- [Direction]: Please continue the committee evidence transcript below from its last line, carrying it on in the same question-and-answer form.

::: Excerpt :::

Select Committee on International Development Minutes of Evidence


Examination of Witnesses (Questions 80 - 99)

TUESDAY 7 JULY 1998

RT HON EARL CAIRNS, CBE and DR ROY REYNOLDS  

Mr Rowe

  80.  It is often said that CDC sets the salary standards which means that not only NGOs but also, more importantly perhaps, entirely indigenous companies find them extremely difficult to match, so in a sense while you are giving with one hand you are taking with another because you are stripping out some of the best people because you are paying above the otherwise going rate. Is that a fair criticism?
  (Dr Reynolds)  I hope not. Coming from the private sector myself, I would hate to see us paying above the going rate for the talent we need to do the job. I hope we are not doing that and, if we are, we should look to put it right. The other point here is if we are paying salaries which are too high, if we start to look at whether the business makes money, we will be struggling there too. So we cannot afford to pay very high salaries if we want to have a business that is profitable.

  81.  Both you and the Government acknowledge that with your current profitability levels you would find it hard to attract private investment. You plan to increase the proportion of your investments in equity rather than loans, which in general attract a rather higher rate of return but are also subject to higher risk. I just wonder how much you need to raise your profitability to meet the needs of the private investor?

::: Record list :::

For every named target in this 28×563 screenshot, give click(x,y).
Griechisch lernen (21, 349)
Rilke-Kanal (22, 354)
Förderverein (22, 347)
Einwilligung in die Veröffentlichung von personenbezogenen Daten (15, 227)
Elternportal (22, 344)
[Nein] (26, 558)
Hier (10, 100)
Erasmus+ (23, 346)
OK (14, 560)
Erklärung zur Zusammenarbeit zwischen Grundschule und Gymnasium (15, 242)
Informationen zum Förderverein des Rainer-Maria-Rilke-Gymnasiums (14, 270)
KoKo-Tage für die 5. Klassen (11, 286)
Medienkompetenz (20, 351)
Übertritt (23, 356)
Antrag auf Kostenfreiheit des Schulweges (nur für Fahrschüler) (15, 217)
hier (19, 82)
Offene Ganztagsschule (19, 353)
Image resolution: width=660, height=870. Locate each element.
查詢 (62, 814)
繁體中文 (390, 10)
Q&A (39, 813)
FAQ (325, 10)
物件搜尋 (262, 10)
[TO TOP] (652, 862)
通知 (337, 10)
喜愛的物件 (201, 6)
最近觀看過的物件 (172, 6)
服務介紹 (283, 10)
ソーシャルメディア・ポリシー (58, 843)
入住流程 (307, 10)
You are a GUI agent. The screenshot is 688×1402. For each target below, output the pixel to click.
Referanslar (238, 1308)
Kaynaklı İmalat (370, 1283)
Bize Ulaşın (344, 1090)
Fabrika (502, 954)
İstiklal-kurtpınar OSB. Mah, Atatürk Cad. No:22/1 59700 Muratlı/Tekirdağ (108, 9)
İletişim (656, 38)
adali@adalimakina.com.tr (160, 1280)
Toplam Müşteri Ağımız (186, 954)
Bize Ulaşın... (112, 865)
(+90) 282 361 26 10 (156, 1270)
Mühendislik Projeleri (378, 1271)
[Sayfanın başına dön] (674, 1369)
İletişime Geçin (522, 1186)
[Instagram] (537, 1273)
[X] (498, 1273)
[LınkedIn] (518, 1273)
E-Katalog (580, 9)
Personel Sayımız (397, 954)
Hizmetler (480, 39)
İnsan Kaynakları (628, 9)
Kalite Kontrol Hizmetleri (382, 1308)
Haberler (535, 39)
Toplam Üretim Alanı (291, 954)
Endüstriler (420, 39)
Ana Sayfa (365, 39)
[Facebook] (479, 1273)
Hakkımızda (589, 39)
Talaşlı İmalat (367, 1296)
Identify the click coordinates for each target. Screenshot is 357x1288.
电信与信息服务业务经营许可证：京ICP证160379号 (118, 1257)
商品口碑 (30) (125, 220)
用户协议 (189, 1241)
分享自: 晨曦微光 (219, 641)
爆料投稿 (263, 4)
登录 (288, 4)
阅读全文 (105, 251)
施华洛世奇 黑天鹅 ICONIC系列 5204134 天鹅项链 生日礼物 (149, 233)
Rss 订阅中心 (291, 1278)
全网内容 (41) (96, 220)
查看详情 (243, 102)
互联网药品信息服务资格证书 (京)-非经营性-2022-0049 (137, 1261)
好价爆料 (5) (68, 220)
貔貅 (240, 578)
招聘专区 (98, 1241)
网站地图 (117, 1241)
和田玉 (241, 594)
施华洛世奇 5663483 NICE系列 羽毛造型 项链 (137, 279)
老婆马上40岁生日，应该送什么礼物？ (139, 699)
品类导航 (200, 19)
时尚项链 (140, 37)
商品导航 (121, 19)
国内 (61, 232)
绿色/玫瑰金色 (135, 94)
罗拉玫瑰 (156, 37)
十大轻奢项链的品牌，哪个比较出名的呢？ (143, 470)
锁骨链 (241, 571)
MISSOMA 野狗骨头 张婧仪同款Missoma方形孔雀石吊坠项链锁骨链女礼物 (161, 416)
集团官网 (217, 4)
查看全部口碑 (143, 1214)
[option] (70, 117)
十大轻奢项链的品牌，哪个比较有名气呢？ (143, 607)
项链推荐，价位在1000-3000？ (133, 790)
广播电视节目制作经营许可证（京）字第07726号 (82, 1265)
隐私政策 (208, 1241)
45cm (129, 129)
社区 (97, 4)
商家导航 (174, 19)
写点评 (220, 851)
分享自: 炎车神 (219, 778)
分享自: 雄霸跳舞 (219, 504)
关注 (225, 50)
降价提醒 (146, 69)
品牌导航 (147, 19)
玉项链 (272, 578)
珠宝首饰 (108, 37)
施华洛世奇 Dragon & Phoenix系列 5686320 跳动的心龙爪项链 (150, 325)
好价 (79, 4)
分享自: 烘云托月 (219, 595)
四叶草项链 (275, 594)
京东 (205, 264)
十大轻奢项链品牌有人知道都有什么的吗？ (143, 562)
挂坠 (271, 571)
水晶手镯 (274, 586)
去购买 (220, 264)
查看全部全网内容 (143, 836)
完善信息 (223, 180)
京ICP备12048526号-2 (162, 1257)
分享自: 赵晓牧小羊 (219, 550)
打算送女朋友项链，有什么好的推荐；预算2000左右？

:::

- [Result]:
  (Earl Cairns)  When we have looked in the past at the CDC, the Government has set us targets to make an 8 per cent return and maximising development content thereafter. Against that background there has been a high loan content in the overall portfolio mix. I actually think that part of our development contribution, or indeed development subsidy, in that period has been that we have been taking equity risks and only been receiving a loan type reward for them, ie if all goes well you get your money back, and if it does not go well you do not get your money back, whereas as we move on to a greater emphasis on equity we can share in the up-side as well as the down-side of the fortunes of the enterprises which we develop. Our sense is that in order to attract the private sector, the risk profile that we have would indicate rates of return—and this is overall return, part may be capital, part may be income—of around 15 per cent. We are told, and this is at an early stage, those are the sort of returns we need to aim for in order to attract the interest of the private sector. I think that is quite a conservative estimate.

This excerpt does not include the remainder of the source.